Ron Moore: I think that is probably a valid point. If you listen to the commentary track on the Generations DVD, Brannon [Braga] and I talk pretty openly about our dissatisfaction with Generations and the reasons why it went south and the reasons we are not happy with it. I kind of feel it was a missed opportunity and a movie that just didn’t come together.

I really think that with more development time, this movie could have been great.
 
The scene on the holodeck Black Pearl looks like it was expensive.

Technically, it was the Interceptor.

Again, there's truth to this, but also a bit of an exaggeration. The lines work fine enough for Chekov and Scotty - they're confident and experienced men willing to help when no one else is available - and there is indeed some customization for them: at one point Chekov speaks Russian and Scotty teases Kirk about retirement in a way that sounds right for him and not at all for Spock.

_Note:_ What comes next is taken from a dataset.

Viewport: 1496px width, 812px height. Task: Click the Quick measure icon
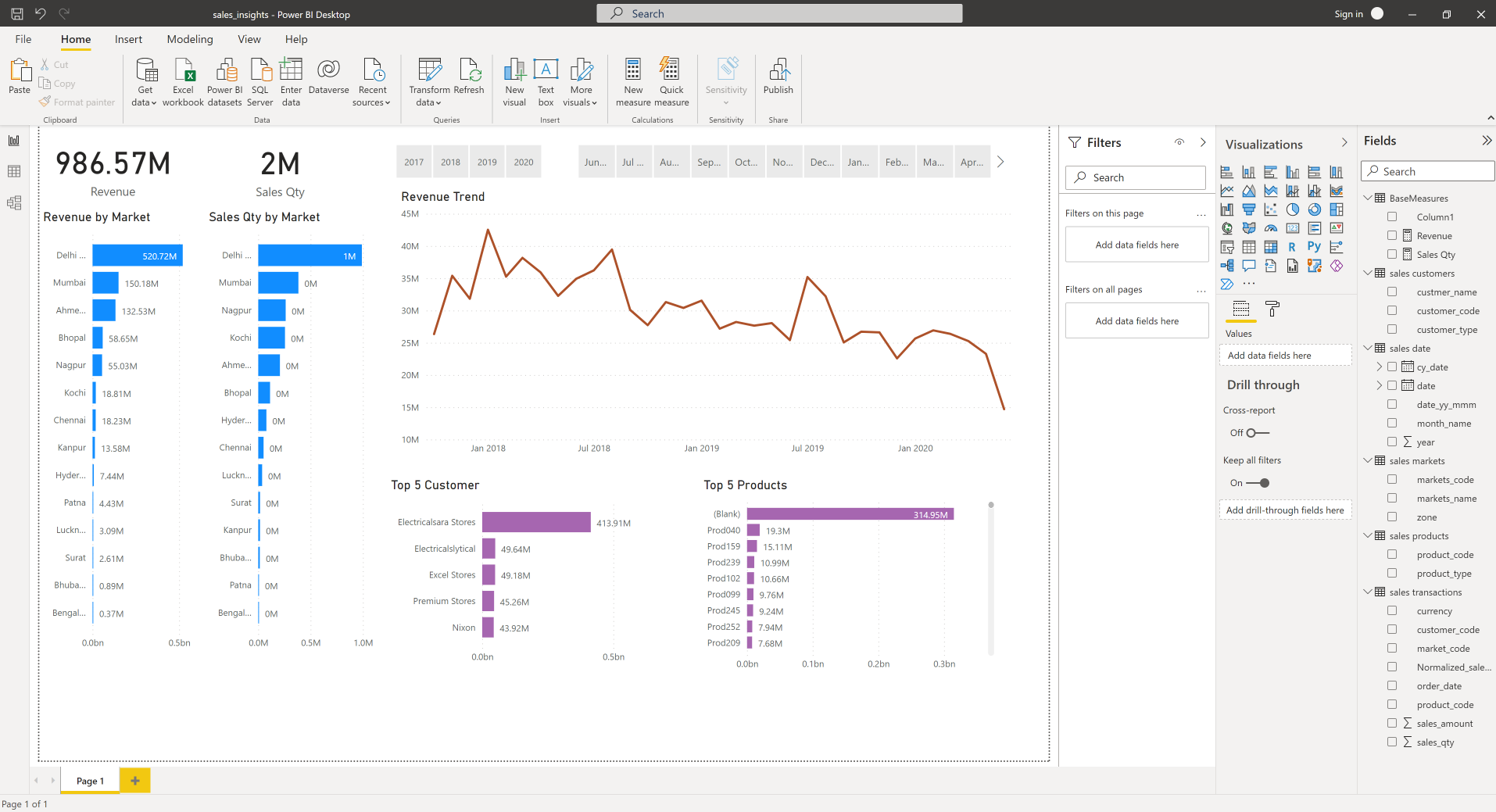[671, 70]
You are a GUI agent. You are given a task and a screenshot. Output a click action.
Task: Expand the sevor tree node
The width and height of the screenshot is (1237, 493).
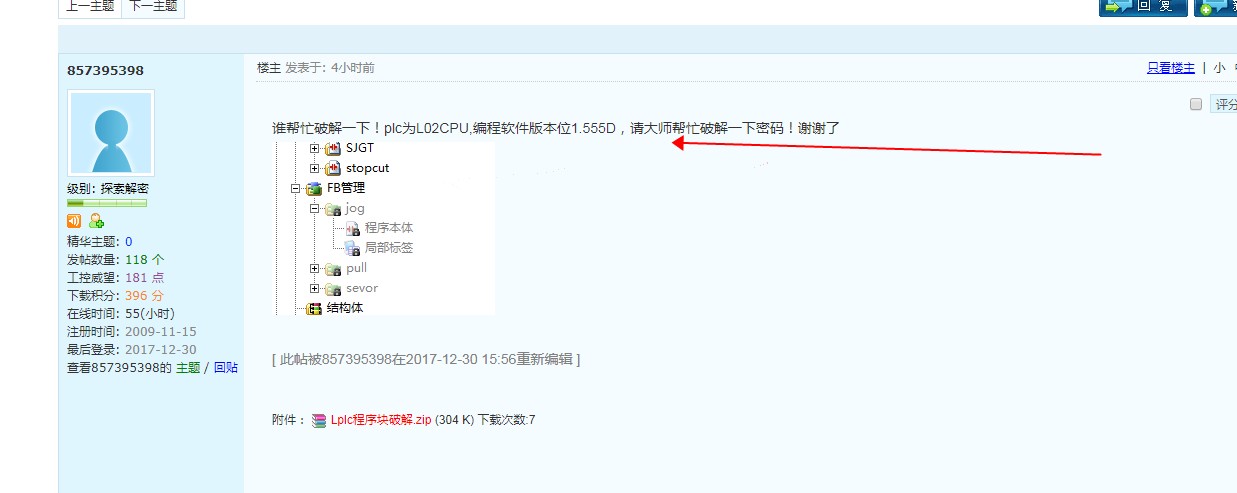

I was shocked when I read an earlier draft of the script from before they cut it down (it actually had the whole TOS crew in it, though only Spock and Bones got more than a line or two) and saw that "Keep things together until I get back"/"I always do" was written for Kirk and Spock. It doesn't even make sense that way. Kirk and Spock always went down to the planet together, Scotty is the one who had to stay on the ship and make sure it didn't fall out of orbit or whatever long enough for the big three to solve the episode.
 
, they simply didn't have enough time to film a new exploding BoP so they just used the stock shot from TUC instead

It wasn't supposed to be a BoP at all, there was supposed to be a new and powerful Klingon ship, a fair match for the Galaxy Class. They cut building a new ship model for cost reasons and rewrote the script to use the existing BoP explosion footage.
 
but I think there was a desire to use the movie's release to promote UPN's launch in January 1995.
Well, that and they wanted to get the Trek movies back on a two-year plan like they were in the 80s with the specific intention of having a new movie out in 96 to celebrate the 30th anniversary. And they wanted the 30th anniversary to bring in a brand new Enterprise, which is why the D had to be destroyed in Generations.
 
Could we not baselessly speculate on Trek creatives doing cocaine without having any evidence for it? Meyer by all accounts has always been a fast writer. Writing a script quickly is not proof of a cocaine habit.

You got me searching the web to see if there's any evidence that Meyer took Cocaine. There isn't.

But:

"Sherlock’s canonical cocaine addiction is eradicated by Meyer too, after Holmes is treated by Freud in the same book."